Even with billions on the line, semiconductor shortages can take years to resolve.
Consider the 2020–2023 chip shortage, which hit automakers especially hard. When COVID19 struck in 2020, car sales plunged by 30%–90%, inducing many automakers to cancel future chip orders. Then when demand rebounded unexpectedly quickly, automakers found that there were not enough chips to buy, nor enough available manufacturing capacity to make them.
This shortage of chips was severe. Every major automaker (including Toyota,Volkswagen, Daimler, Ford, Honda, and GM) were forced to idle manufacturing plants. In 2021 alone, the chip shortage reduced auto production by ~11 million vehicles, costing an estimated $210B in auto revenue(!). In response, the White House convened 3 summits and signed the CHIPS and Science Act of 2022.
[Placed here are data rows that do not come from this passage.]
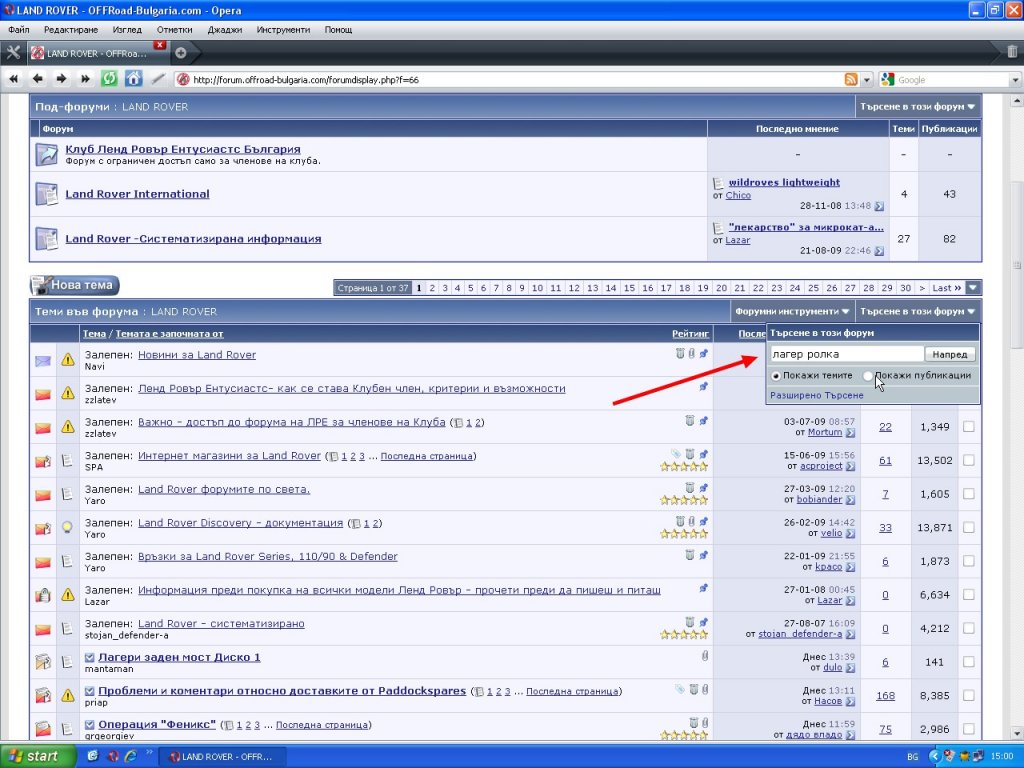Open the "Отметки" menu
The width and height of the screenshot is (1024, 768).
tap(174, 30)
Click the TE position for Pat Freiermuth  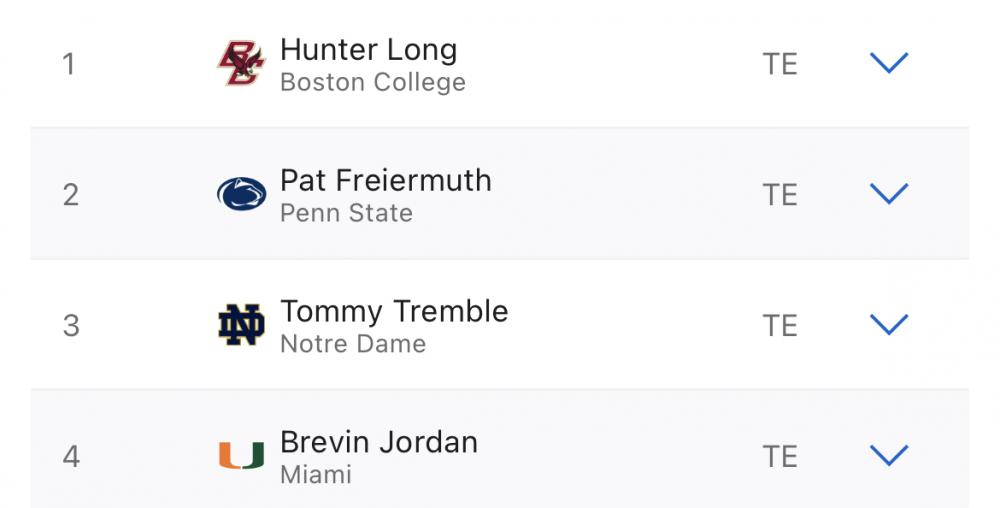[x=780, y=195]
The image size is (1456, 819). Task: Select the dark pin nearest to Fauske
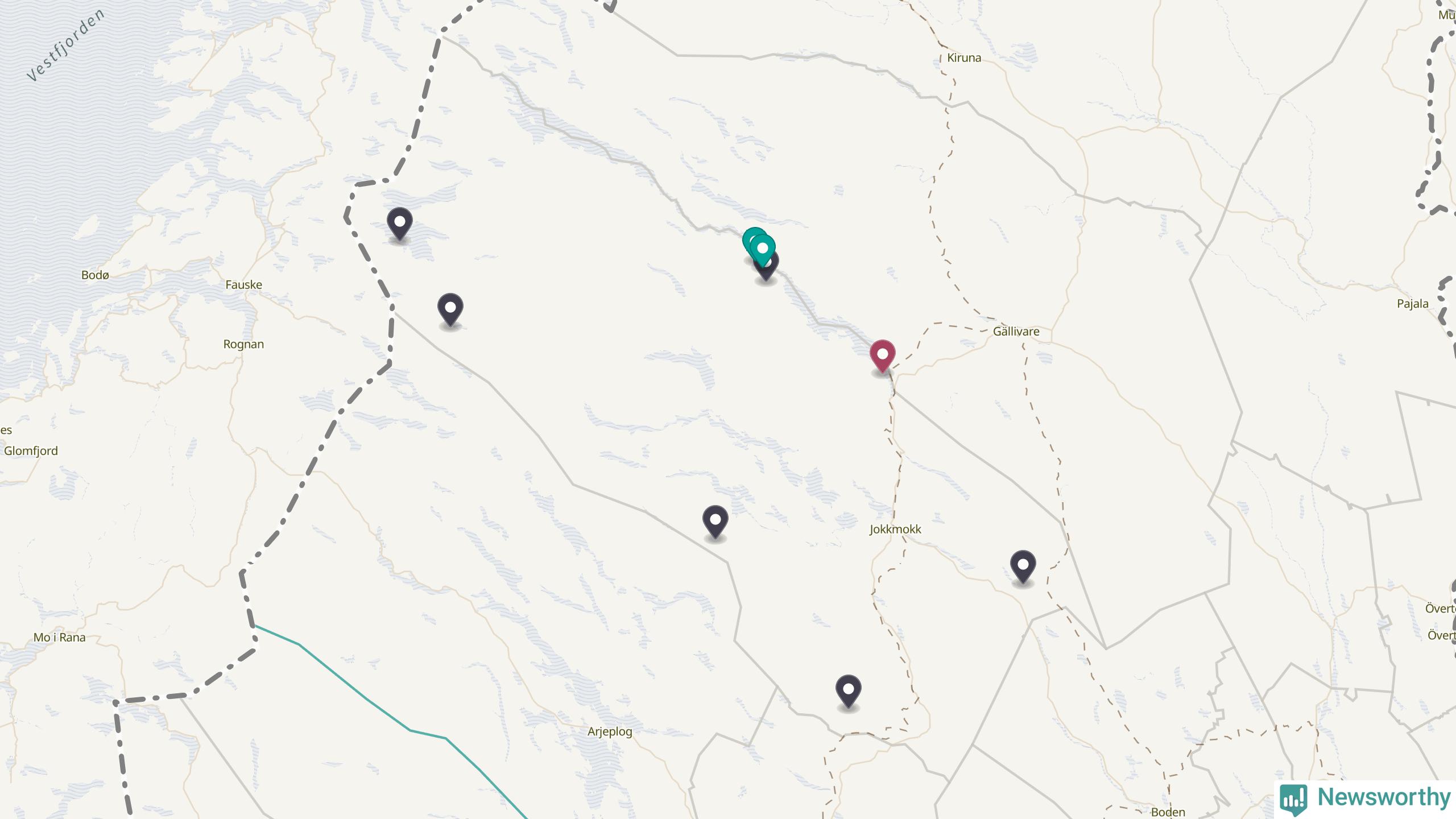coord(400,224)
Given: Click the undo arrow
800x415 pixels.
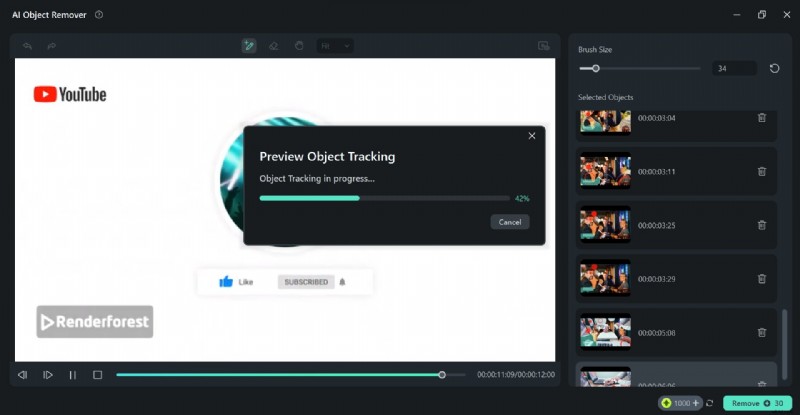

Building extra semiconductor manufacturing tools takes years. Even in late 2022, lead times of various tools were as high as 24-30 months, and lead times of some chips were still over 100 weeks.
Literally hundreds of billions of dollars of automotive revenue (tens of billions of profit) were sitting as a prize to anyone who could make some extra chips for automakers. And this is a relatively “easy” task - automotive is only a small ~10% slice of the semiconductor market, and doesn’t even need the leading edge technology nodes, where production is even more bottlenecked. Yet even with this massive prize of billions of dollars, the industry couldn’t match this demand in under 3 years. It’s not for lack of skill or effort — these companies have hundreds of thousands of employees, a large fraction with advanced degrees — but simply because the modern semiconductor supply chain is fantastically complex.
When designing a supply chain, cost trades off against resilience. If you minimize cost (e.g., single sourcing crucibles from the lowest cost provider), you lose resilience (e.g., it may take you months to recover from that single source going offline unexpectedly).